Saturday morning started
early with a 7:30 wake up, breakfast then off to the wall. Our routes were
being demoed by video, something which was new to me, but that wasn’t due to
start for another hour so we set about reading our 2 qualifying routes. The
first, a hard green on the old comp wall which began with a technical start
that moved into some powerful spans and then an endurance-fest to the top,
looked doable, but the long moves in the middle were likely to be the ones that
threw me off. The second, a pumpy, technical roof with lots of heel hooks and
some big spans looked far more my style, which was good as I was on there
first.
This comp they had decided
to split our category (as we were the largest) into 2 groups, running the 2
qualifiers simultaneously with some people doing route 1 first and the rest
route 2. I disagree with this on the basis that this is applying 2 different
groups to 2 different set of circumstances, which isn’t a fair system.

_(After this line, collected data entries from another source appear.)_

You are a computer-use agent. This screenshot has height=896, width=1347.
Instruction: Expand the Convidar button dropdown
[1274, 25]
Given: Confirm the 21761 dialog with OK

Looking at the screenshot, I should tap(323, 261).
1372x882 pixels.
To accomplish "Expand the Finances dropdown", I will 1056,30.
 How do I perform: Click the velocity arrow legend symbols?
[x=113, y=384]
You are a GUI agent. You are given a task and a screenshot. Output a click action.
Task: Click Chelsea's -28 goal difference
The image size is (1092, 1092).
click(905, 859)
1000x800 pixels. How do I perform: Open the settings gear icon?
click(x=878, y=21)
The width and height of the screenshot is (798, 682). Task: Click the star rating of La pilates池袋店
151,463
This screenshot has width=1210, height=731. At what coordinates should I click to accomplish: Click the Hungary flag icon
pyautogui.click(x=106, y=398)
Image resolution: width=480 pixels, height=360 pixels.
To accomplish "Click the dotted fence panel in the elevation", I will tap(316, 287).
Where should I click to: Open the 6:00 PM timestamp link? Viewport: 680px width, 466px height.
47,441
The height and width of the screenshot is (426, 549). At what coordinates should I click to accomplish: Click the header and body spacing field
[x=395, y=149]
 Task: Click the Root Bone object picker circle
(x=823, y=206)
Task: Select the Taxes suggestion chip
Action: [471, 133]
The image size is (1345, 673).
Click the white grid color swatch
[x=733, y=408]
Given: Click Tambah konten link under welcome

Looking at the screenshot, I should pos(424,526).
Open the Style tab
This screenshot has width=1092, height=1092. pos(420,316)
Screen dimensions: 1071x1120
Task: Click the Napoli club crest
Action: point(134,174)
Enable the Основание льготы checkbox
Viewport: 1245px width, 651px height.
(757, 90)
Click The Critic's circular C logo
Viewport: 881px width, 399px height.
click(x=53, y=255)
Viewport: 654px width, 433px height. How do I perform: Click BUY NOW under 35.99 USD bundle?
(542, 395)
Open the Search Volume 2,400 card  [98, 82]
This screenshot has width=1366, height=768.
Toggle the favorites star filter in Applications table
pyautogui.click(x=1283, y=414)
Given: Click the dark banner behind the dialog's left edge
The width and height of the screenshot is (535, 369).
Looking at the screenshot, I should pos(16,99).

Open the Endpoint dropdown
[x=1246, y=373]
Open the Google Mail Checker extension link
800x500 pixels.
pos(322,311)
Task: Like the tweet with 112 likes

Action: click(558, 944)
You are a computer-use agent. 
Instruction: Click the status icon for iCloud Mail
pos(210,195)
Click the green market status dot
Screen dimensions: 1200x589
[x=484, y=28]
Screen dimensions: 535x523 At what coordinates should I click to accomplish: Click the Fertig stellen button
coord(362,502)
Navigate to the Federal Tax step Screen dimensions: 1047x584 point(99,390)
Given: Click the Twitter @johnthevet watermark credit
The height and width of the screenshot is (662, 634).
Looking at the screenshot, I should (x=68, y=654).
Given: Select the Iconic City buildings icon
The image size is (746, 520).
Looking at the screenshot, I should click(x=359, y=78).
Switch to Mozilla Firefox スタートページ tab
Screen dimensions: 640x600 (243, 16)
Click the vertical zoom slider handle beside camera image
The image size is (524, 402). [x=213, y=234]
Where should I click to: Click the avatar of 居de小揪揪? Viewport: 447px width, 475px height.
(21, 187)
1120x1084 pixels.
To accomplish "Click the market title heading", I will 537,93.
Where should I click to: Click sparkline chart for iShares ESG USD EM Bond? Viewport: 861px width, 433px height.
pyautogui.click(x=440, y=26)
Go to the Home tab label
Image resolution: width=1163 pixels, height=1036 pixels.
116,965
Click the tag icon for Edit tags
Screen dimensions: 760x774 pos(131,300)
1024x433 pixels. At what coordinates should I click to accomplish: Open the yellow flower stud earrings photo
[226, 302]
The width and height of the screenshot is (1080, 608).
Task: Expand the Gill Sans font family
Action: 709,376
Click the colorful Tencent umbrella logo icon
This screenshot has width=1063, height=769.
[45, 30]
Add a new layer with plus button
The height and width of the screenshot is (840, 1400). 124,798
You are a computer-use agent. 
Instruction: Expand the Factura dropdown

After we’d seen our demos,
I was 11th on our first route. The first straight up section looked
fairly simple, with most coming off on a spanny traverse across the steepest
section of roof onto a volume. I got to this section not too pumped, and moved
through relatively easily, although I was now pumped out of my mind. I got a
small rest at the volume, although wasted a huge amount of energy trying to
clip a draw that was just too far away. I tried swinging the draw but it was
still too far. I gave up on the clip and went for the move around the lip,
something that lots of people had been falling on, and stuck it, although only
just and got a toe hook on the volume. I was now beyond pumped, stuck one more
move, and just couldn’t get my heel up for the final move. I slapped, touched
the final hold but I didn’t get the best bit of the hold and was so pumped I
couldn’t stick it. I was happy, but one more move could have topped me my first
8a flash! I was placed 6th on that route, getting the furthest of
anyone who didn’t top it by 3 or 4 moves.
I’d managed to pull my
quad on the first route, so got it taped up before my second route. This looked
much harder, and I got to a good rest on the volume and could feel a flash pump
coming on. This was bad. I have a problem where after a short session of 6 or
so routes, I seem to flash pump on absolutely everything. It doesn’t matter
whether its 6a or 8a, I just can’t hold on. This time it just seemed to happen
quicker than normal though, and I made the next hard move, a long, powerful
reach into a thin crack before my arms just stopped working. I came off without
having moved enough to warrant a + point on that move.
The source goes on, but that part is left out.